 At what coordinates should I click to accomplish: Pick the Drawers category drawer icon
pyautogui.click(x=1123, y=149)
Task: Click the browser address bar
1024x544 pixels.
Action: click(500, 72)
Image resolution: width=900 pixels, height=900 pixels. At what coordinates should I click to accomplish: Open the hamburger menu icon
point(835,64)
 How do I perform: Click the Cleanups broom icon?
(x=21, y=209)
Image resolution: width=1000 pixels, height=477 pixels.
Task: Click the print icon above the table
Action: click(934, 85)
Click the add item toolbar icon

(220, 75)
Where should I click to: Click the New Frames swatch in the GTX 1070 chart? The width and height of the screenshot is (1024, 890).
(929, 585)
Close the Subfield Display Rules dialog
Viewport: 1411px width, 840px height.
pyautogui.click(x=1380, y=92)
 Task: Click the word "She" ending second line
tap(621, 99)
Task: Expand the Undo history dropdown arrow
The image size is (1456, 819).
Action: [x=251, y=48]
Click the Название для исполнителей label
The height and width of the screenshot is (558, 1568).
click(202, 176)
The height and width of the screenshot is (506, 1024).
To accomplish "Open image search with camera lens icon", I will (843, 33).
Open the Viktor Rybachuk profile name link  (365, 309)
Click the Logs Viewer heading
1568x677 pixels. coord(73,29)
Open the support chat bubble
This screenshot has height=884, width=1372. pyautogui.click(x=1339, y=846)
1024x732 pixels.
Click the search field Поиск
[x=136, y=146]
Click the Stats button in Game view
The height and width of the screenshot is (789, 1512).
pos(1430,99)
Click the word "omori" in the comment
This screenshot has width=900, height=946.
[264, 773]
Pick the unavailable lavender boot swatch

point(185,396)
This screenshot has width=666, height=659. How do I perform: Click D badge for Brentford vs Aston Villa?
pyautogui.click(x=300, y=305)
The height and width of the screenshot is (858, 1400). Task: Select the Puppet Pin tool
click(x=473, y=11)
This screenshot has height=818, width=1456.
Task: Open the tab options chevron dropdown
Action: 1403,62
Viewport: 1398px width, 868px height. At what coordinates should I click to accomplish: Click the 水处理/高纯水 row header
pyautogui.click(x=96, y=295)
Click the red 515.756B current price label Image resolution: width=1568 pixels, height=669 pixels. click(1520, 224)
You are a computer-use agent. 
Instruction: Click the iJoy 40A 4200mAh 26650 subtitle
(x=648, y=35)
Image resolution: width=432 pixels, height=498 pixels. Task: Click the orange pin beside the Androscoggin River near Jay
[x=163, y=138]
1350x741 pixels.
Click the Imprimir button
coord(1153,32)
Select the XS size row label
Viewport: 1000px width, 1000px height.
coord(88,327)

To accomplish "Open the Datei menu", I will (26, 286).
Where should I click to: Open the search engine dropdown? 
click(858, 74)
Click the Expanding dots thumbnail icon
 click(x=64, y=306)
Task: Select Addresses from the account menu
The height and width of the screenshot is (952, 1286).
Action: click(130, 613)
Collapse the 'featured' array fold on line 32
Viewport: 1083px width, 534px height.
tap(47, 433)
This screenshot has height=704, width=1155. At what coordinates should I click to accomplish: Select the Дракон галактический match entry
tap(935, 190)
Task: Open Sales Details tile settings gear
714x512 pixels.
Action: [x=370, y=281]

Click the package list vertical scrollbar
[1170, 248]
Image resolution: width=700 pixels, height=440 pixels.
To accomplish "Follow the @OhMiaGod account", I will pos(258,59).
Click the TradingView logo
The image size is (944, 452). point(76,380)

What is needed: Copy out the entries from the line containing "Click the Logs Viewer heading" through the line containing "[x=136, y=146]", keeping every character the same.

Full solution:
Click the Logs Viewer heading
1568x677 pixels. coord(73,29)
Open the support chat bubble
This screenshot has height=884, width=1372. pyautogui.click(x=1339, y=846)
1024x732 pixels.
Click the search field Поиск
[x=136, y=146]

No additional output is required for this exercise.